For months that shrub sat in a 32 ounce mason jar in my refrigerator, and two days after I finally pushed the button on my amazon app purchasing cheesecloth, it arrived on my doorstep (on a Sunday...god bless you, Amazon). I strained. I invited my sister over later that week. And we got to work. Drinking.
Apparently the idea of the shrub dates back to colonial days. Seasonal fruit was preserved using vinegar and sugar, jarred and stored until needed/wanted, straining the fruit through cheesecloth left a mildly vinegar-tasting fruit syrup, or shrub. Mixed with club soda, or carbonated water, you basically have shrub sodas, or drinking vinegars. Mixed with spirits...you have excellence.
Boyd and Blair's original recipe (they handed them out on printed cards at the Yelp event) was holiday-esque, it was spicey and wintery and delicious, and although I wanted to replicate it, I was missing some of the fancier ingredients.
|I still have this card in my recipe box.|
|Couldn't find it on their website, but they have some awesome drink recipes WITH shrubs.|
But you can basically make a shrub out of any fruit/vegetable that's juicy. The more fibrous fruits/vegetables don't work as well. I loved the idea of strawberries and basil. I got a package of strawberries and some fresh basil along with unfiltered cider vinegar and some mason jars and a fruit masher and a canning funnel (that delivered months before I realized I needed to place my cheesecloth order).
There are several ways to make shrubs.

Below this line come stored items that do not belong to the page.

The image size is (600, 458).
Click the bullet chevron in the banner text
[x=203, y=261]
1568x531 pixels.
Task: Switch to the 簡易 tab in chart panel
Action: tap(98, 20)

Two main ways...hot or cold. There are several great posts on the merits of each (easily searchable..."how to make a shrub"), but broken down into very basic terms...cold keeps the brightness of the fruit better, hot minimizes the tang of the vinegar better. Why I use the cold method, however, is because it's suuuuuuuuper easy. And I'm a single dad raising two kids, one of whom is autistic. I like things easy. Easy is my jam.
Okay...Cold method...there are a couple approaches to this as well:
1) mash fruit, mix/mash with sugar, let sit a few days, add vinegar, mix, let sit a couple weeks.
2) mash fruit, mix/mash with sugar, add the vinegar, let sit a couple weeks.
I picked the easier method of...just throw all the shit together and mash it up and then let the vinegar and sugar do its work. (method 2)
If you look at the Boyd and Blair recipe, there are some decimal places there that I thought were too complicated. I simplified my own version to be...in essence this:
1) 1 1/2 cups of mashed fruit (take a bunch of cut fruit, toss it in the mason jar and mash the shit out of it until it's down to 1 1/2 cups. Add more fruit until you get 1 1/2 cups mashed.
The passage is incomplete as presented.